▶ Exercise task
Could you quote the text of every record below word for word, leaving the pictures out?
===== Records provided
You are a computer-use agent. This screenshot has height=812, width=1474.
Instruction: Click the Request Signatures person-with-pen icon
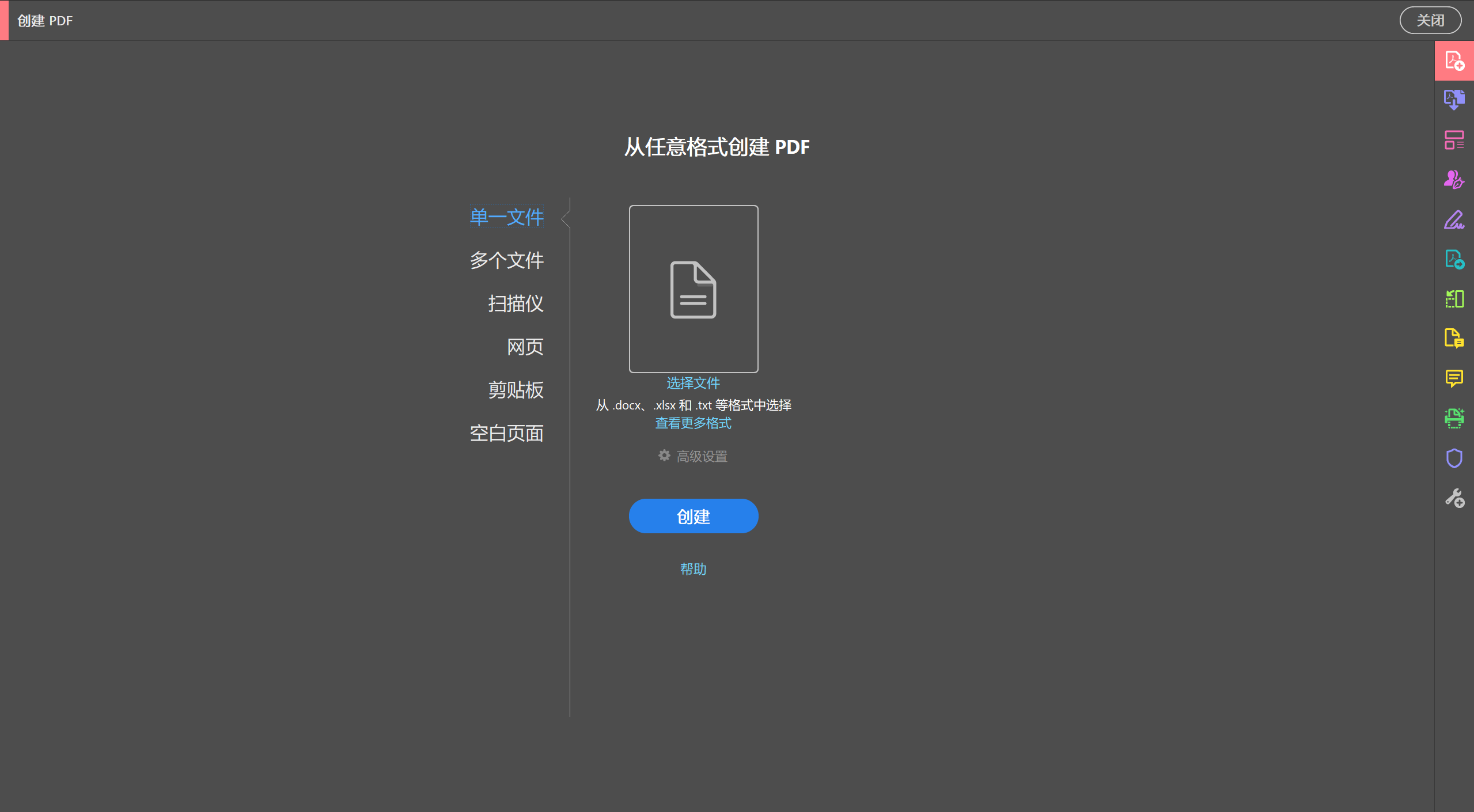[1454, 180]
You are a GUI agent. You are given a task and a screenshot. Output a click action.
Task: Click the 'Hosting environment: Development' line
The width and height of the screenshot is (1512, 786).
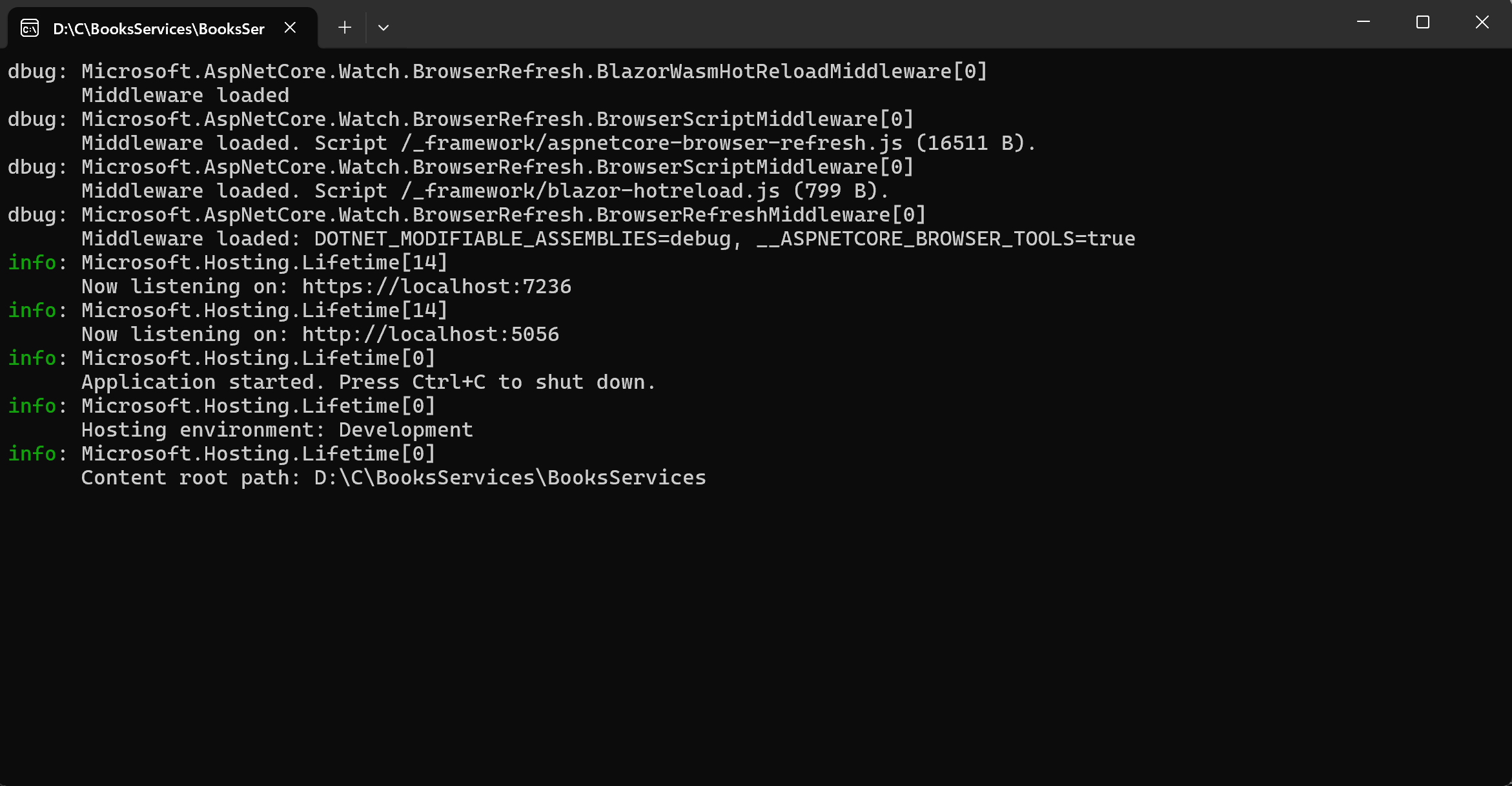click(x=277, y=429)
==========
▶ Complete answer
You are a computer-use agent. This screenshot has height=812, width=1474.
Instruction: Click the Request Signatures person-with-pen icon
[1454, 180]
You are a GUI agent. You are given a task and a screenshot. Output a click action.
Task: Click the 'Hosting environment: Development' line
The width and height of the screenshot is (1512, 786).
click(x=277, y=429)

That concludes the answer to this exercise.